Structural Pharmacogenomics: Through collaboration with Quest Diagnostics, SBI has developed 3-D structural databases of genetic polymorphisms for a number of important disease targets. These databases are prototypic of an eventually comprehensive set of protein structure databases covering 3-D structural variants (collectively the SVdBases®) defined by genetic polymorphisms for interesting drug targets. Structural pharmacogenomics databases can be generated on a proprietary basis through corporate partnering arrangements. SBI is generating software tools to permit automated comparison of 3-D protein structures on a massive scale for use with both the SBdBaseTM and the target-specific SVdBases®. (SVdBases® for HIV/RT, HIV/Protease, HIV/Integrase, p-53, BTK, and cytochrome P-450 are currently available to collaborators on a selected basis.)

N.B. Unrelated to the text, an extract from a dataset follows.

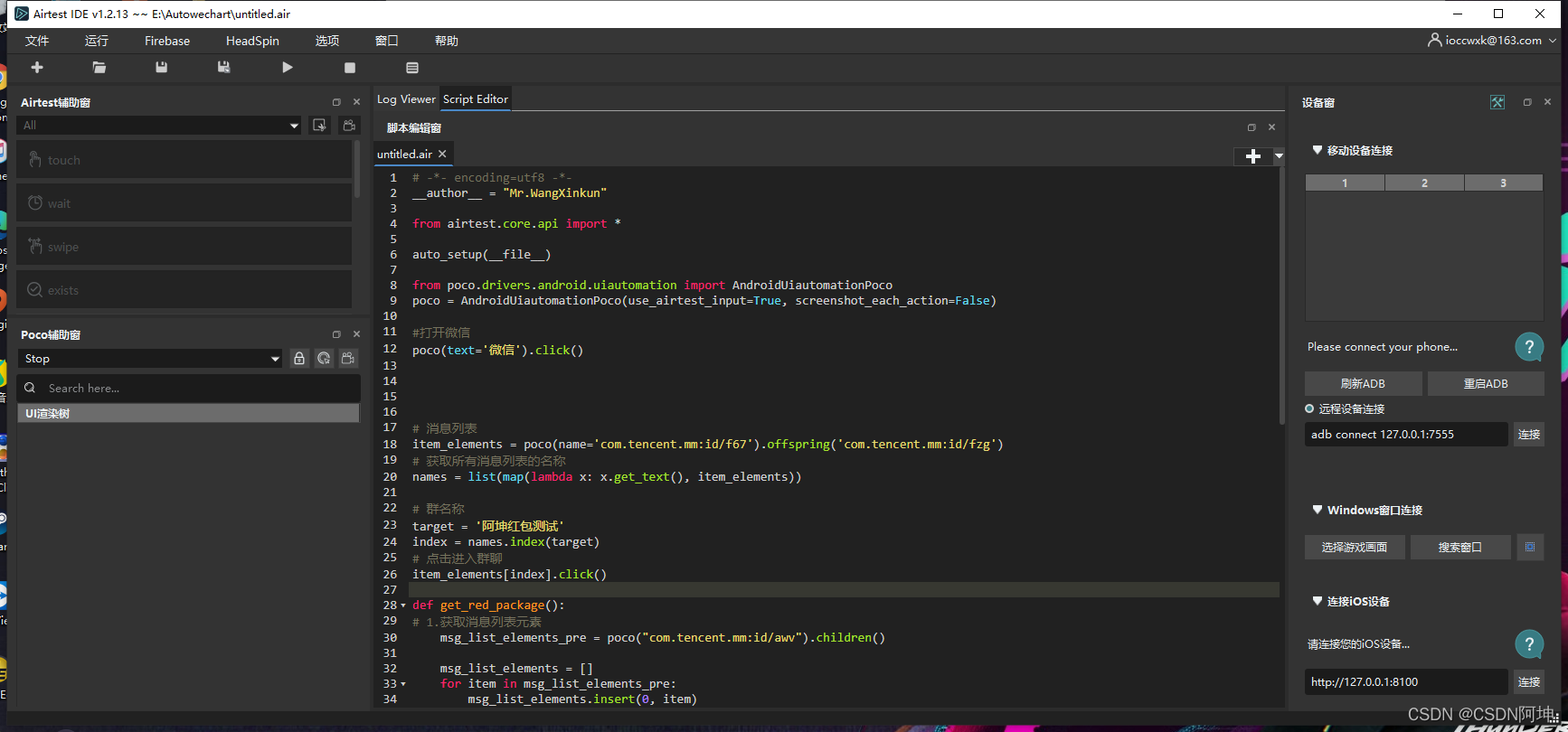1568x732 pixels.
Task: Click the Poco refresh inspector icon
Action: [324, 359]
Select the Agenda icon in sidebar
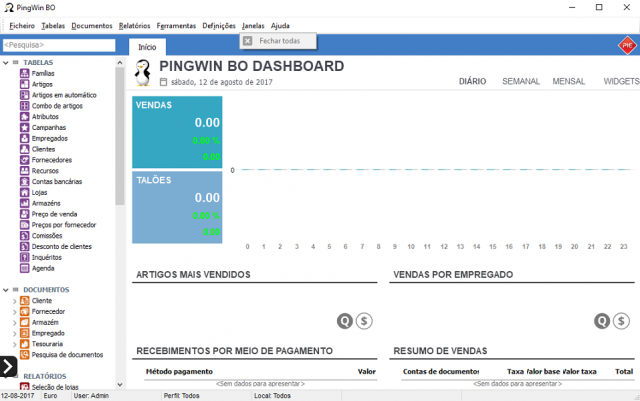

Disease Genomics/Chemical Knockouts: Partnerships aimed at uncovering gene function. SBI provides sets of small molecules that modify gene product function for use as probes to accelerate functional analysis of the new gene products and subsequently define effective intervention points within complex disease pathways.

Technology Enablement: Other partnerships based on using structural bioinformatics to inform the design of combinatorial libraries, accelerate the resolution of difficult protein structures by non-computational means, and clarify the principles of protein interactions not only with drugs but other cellular elements as well.